Since then, DeepSeek has released seven new model updates. None have caused the kind of waves seen in January. So why haven’t the markets reacted?
Shock factor
Founded in 2023, DeepSeek released a free, open-source large language model (LLM) in late 2024, called V3, which it said was trained with less powerful chips and at a fraction of the cost of models built by the likes of OpenAI and Google.
Weeks later, in January 2025 it released a reasoning model, R1, that hit similar benchmarks or outperformed many of the world’s leading LLMs.
The Chinese AI lab’s January release “really surprised the market,” Alex Platt, senior analyst at investment firm D.A. Davidson, told CNBC. “The narrative [at the time] was that China was 9 to 12 months behind the U.S.”

The promise of a model achieving similar results to the most advanced systems, but using less compute, raised concerns in the market that the demand for AI infrastructure would be impacted, and revenue for firms like Nvidia would be hit, Brian Colello, senior equity analyst at Morningstar, told CNBC.
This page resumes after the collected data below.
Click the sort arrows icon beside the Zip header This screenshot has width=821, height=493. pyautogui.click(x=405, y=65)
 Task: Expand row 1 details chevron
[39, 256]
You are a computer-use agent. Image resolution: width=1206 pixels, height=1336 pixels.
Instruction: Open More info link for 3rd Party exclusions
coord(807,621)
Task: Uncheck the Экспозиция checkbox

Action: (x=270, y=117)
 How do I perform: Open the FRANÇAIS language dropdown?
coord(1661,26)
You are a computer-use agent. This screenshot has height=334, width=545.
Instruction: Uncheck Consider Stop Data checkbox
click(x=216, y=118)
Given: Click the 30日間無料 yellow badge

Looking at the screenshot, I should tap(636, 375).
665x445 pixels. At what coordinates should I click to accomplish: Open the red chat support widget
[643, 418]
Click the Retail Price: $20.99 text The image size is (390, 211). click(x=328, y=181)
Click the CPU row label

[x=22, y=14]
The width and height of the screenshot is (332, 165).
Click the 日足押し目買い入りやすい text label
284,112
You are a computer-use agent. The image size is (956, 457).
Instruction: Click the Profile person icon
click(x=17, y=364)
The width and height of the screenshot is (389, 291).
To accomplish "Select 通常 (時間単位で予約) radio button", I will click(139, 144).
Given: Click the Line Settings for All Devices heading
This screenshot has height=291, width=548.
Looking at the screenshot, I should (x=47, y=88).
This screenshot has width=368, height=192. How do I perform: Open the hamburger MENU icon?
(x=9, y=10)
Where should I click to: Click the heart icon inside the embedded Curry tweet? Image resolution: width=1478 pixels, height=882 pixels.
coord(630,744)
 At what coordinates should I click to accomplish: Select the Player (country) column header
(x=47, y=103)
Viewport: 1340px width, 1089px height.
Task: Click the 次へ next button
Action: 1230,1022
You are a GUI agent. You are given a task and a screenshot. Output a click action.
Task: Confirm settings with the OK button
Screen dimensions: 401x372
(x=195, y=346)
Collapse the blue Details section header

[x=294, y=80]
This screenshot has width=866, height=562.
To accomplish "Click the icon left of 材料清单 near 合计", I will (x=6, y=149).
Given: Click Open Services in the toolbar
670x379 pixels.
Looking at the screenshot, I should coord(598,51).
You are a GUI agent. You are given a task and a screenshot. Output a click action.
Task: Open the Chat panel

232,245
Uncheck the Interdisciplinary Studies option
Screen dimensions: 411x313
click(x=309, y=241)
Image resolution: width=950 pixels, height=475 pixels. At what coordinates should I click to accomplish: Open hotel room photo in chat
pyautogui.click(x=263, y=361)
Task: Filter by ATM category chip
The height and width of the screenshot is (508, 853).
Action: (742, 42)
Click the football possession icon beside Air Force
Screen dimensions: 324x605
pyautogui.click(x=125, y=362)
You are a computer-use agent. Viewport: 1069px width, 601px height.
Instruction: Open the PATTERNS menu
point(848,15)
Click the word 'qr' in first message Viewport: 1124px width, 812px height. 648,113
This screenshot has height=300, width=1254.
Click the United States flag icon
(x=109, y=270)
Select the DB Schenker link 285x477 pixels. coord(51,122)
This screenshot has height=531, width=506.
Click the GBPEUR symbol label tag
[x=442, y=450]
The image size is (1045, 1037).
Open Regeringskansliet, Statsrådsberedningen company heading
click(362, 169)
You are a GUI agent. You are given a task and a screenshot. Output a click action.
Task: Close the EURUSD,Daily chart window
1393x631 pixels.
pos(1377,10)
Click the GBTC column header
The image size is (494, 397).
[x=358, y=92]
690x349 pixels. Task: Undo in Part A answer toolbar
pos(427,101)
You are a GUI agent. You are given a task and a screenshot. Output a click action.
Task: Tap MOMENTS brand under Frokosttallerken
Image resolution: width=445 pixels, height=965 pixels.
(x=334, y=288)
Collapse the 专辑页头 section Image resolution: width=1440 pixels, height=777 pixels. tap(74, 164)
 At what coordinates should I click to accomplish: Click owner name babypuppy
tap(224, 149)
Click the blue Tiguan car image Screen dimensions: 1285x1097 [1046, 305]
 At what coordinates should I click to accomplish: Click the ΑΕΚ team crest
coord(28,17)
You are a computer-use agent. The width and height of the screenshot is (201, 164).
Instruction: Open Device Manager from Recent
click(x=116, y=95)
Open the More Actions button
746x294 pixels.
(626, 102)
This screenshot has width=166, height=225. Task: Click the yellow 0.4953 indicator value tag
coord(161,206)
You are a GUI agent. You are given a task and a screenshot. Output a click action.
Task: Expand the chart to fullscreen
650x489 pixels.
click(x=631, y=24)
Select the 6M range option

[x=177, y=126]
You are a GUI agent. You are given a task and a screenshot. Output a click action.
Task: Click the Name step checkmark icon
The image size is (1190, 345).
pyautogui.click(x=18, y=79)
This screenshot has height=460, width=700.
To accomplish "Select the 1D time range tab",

“Instead, we saw no slowdown in spending in 2025, and as we look ahead, we foresee an acceleration of spending in 2026 and beyond.”
There’s also the type of releases DeepSeek has made since January, all of which have been updates to the V3 and R1 models as opposed to entirely new models.
While DeepSeek’s more recent model releases are “credible step changes” in efficiency and capability, the market has viewed them as a “continuation and consolidation rather than a new shockwave,” Khandabattu said.
Limited compute
Part of the reason DeepSeek hasn’t released a new model is likely due to limited compute, analysts told CNBC.
“Compute has been a large bottleneck,” said Platt. “You can only do so much algorithmic research and find so many architectural ingenuities.”
The AI company delayed the release of its R2 model, which was initially planned for May, because of challenges training it on homegrown Huawei chips, the Financial Times reported in August.